The necessary orders were given; five or six soldiers mounted the poop ladder, and ranged themselves along the break, the muskets loaded and the bayonets fixed as usual. The doctor left the deck, and in some ten minutes’ time a file of shadowy figures wound, serpent-like, past the main-hatch sentry into the barricaded enclosure. They broke into little companies, and all were as still as the dead; but I could feel in their postures, in their manner of grouping themselves, the exquisite relief and delight they found in drinking in the moist night air.
This detachment remained an hour on deck. When they went below, and the next lot came up, the time was half-past eight.
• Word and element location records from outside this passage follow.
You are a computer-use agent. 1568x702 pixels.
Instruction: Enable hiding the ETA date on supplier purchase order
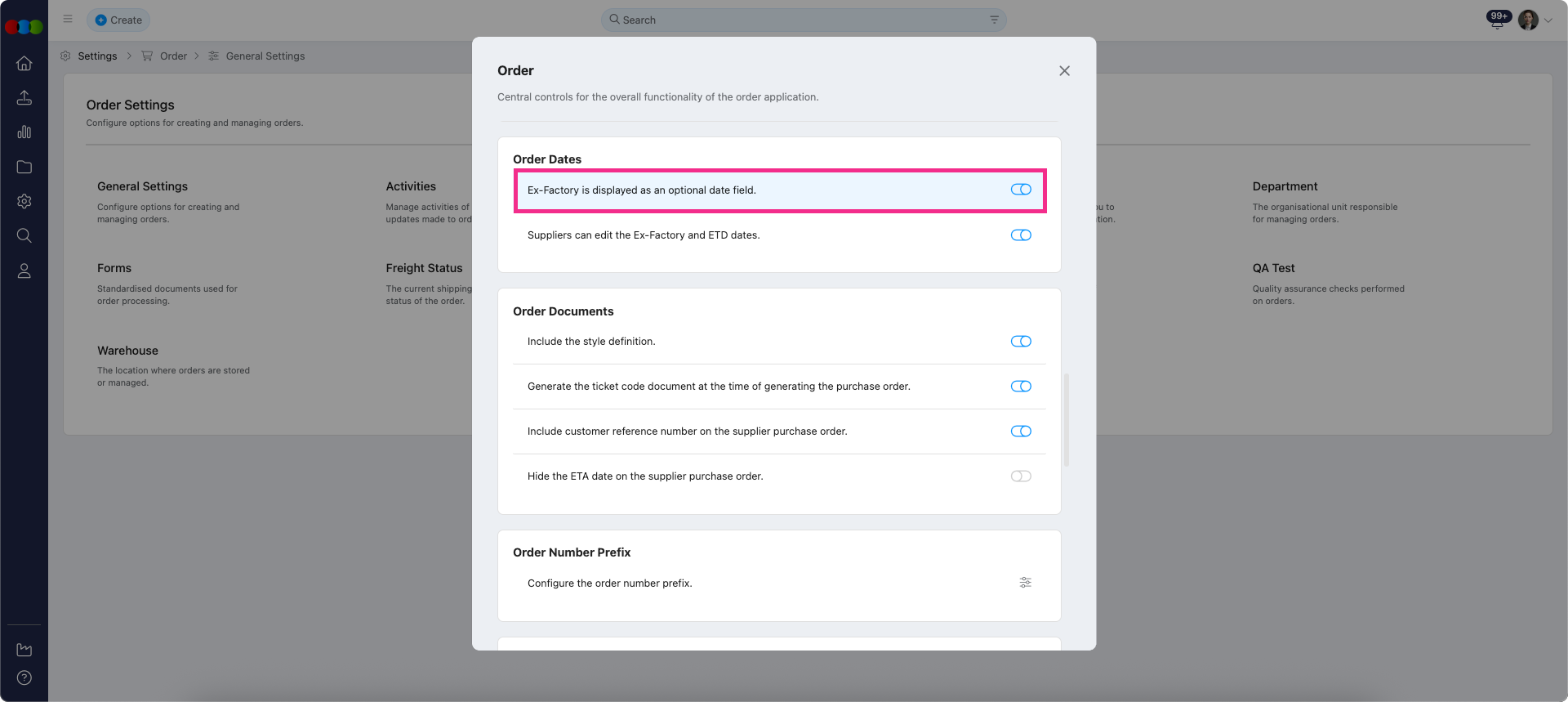(x=1020, y=476)
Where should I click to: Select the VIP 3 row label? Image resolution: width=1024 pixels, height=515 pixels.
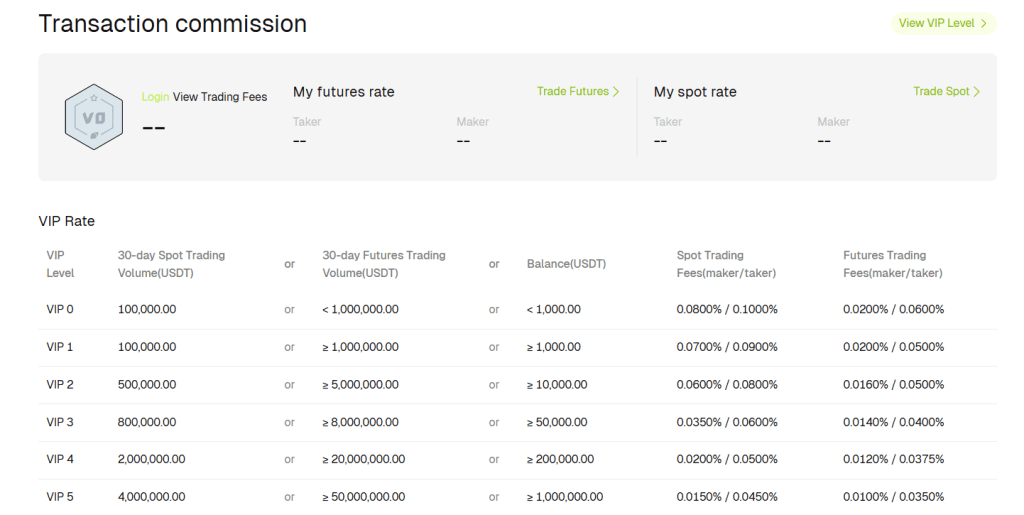pyautogui.click(x=60, y=423)
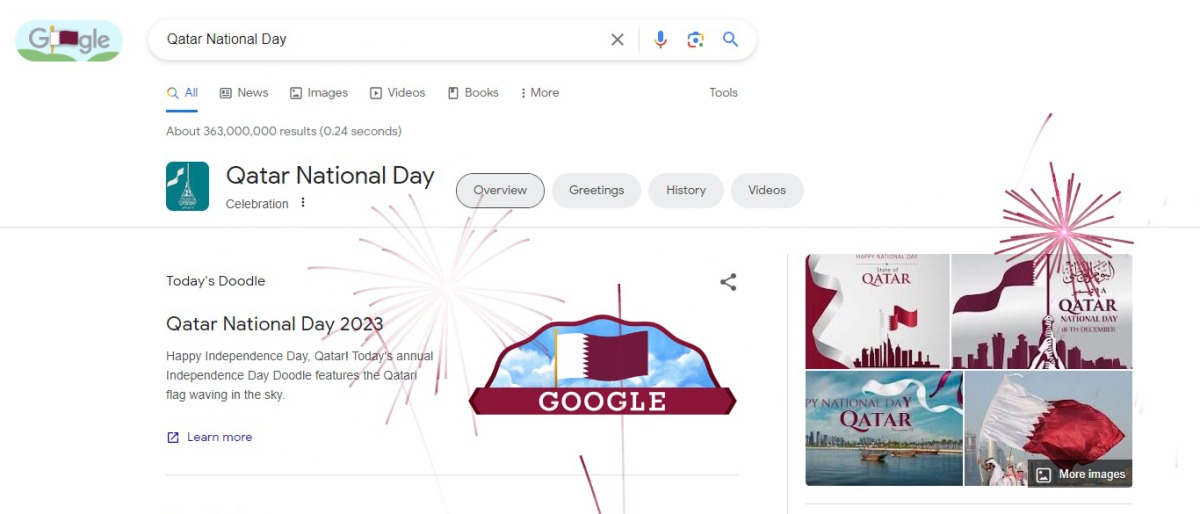The image size is (1200, 514).
Task: Click the More images button
Action: point(1080,474)
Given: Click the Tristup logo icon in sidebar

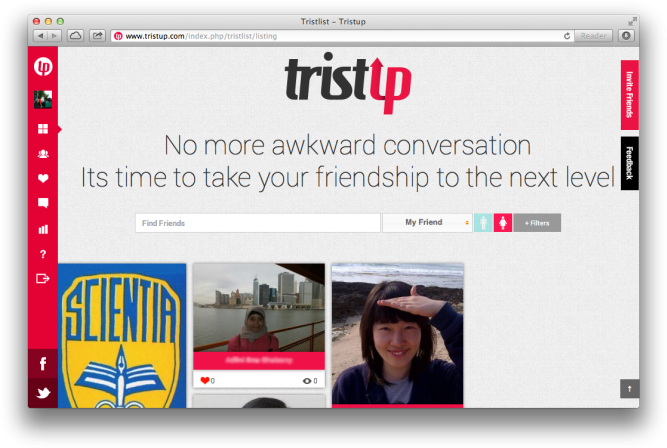Looking at the screenshot, I should click(x=43, y=66).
I had been relieved at eight bells by the chief officer; but the heat in the cabin was so great that after I had stayed a few minutes in my berth I filled a pipe and went on to the quarter-deck, where I stood smoking in the recess under the poop. The quarter-deck barricade was about six feet tall, and the figures of the convicts behind it were not to be seen where I stood. Nothing was visible but the stars over either bulwark-rail, and the festooned cloths of the main course on high, and the dim square of the becalmed topsail above it floating up and fading in the darkness of the night.
All on a sudden an odd, low whistle sounded forward or aft—I can’t tell where; an instant later the figure of a convict sprang on to the top of the starboard bulwarks, where, poising himself whilst you might have counted ten, he shrieked aloud, “O God, have mercy upon me! O Christ, have mercy upon me!” and went overboard.
Silence lasting a moment or two followed the splash; the hush of amazement and horror was broken by loud cries from the convicts, sharp orders delivered over my head in the voice of Captain Gordon, followed by the tramp of the soldiers striding quick to the break of the poop clearly to command the people within the barricades with their muskets. I heard Mr. Barlow, the mate, roar to the man at the wheel, “Do you see anything of him there?” And Captain Wickham shouted once or twice, “Man overboard! Aft, some hands, and clear away the starboard quarter-boat.” Meanwhile I had observed the form of Dr. Saunders rush down the poop ladder and run headlong past the sentry into the barricaded enclosure, where now at this time his stern, clear voice rang out strong as he ordered the convicts to fall in and return to their quarters.
I sprang to the side to look for the man that was gone, but saw nothing. The sea was like black slush: there was scarce an undulation in it to flap the softest echo out of the lightest canvas. I saw no fire in the water. Something was wrong with the quarter-boat. They were a long time bungling with the falls, and I heard the voice of an enraged seaman harshly yell, “Who the blooming blazes has bin and stopped ’em in this fashion!”